**Records supplied:**
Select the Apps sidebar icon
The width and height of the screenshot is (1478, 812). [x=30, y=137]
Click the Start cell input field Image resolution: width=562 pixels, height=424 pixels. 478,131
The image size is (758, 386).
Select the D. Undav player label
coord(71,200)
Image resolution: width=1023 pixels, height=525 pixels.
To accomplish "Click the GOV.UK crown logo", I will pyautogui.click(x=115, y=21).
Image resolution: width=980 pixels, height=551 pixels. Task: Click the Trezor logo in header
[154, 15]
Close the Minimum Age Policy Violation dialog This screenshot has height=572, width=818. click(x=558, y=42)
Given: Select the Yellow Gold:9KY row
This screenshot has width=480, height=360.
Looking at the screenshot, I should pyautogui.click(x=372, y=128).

...

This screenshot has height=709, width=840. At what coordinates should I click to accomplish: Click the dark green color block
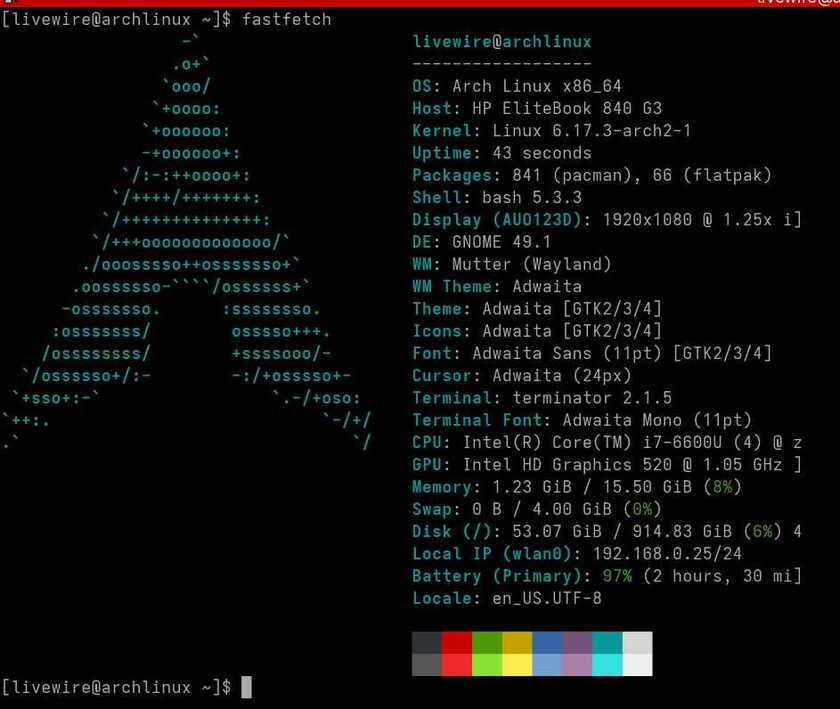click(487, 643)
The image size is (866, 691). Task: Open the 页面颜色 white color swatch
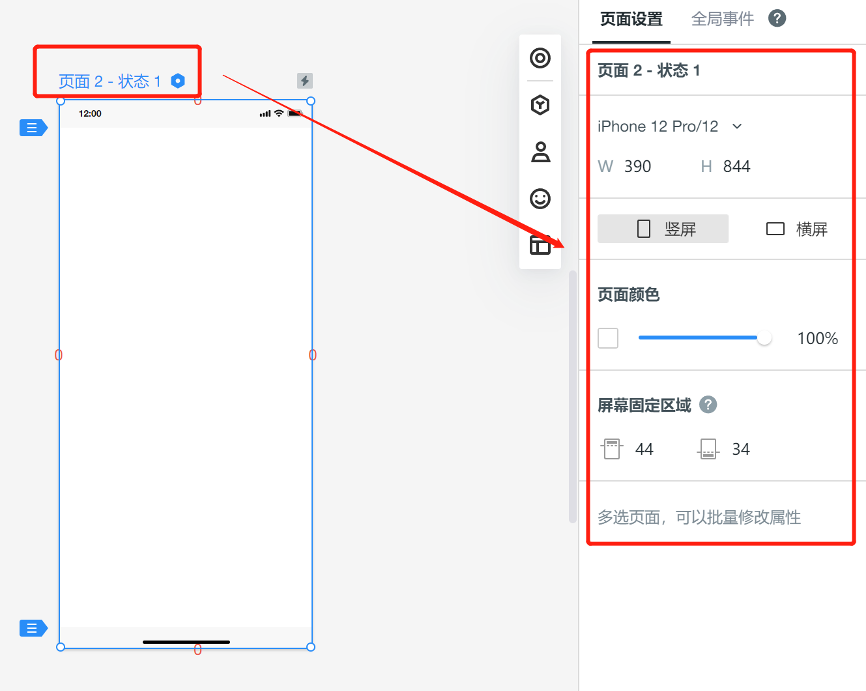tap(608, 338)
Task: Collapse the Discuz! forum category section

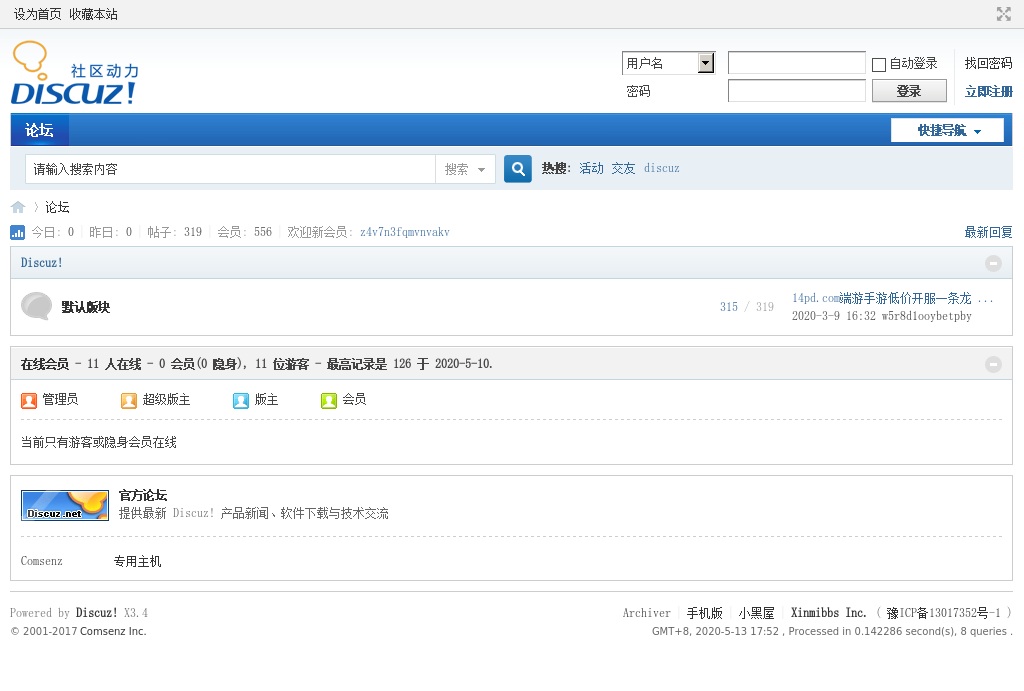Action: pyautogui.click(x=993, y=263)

**Instructions for the task:**
In the listing above, find the line with "Select the Apps sidebar icon" and the line with "Given: Select the Yellow Gold:9KY row", then reproduce both and every line between them exactly.

**Answer box:**
Select the Apps sidebar icon
The width and height of the screenshot is (1478, 812). [x=30, y=137]
Click the Start cell input field Image resolution: width=562 pixels, height=424 pixels. 478,131
The image size is (758, 386).
Select the D. Undav player label
coord(71,200)
Image resolution: width=1023 pixels, height=525 pixels.
To accomplish "Click the GOV.UK crown logo", I will pyautogui.click(x=115, y=21).
Image resolution: width=980 pixels, height=551 pixels. Task: Click the Trezor logo in header
[154, 15]
Close the Minimum Age Policy Violation dialog This screenshot has height=572, width=818. click(x=558, y=42)
Given: Select the Yellow Gold:9KY row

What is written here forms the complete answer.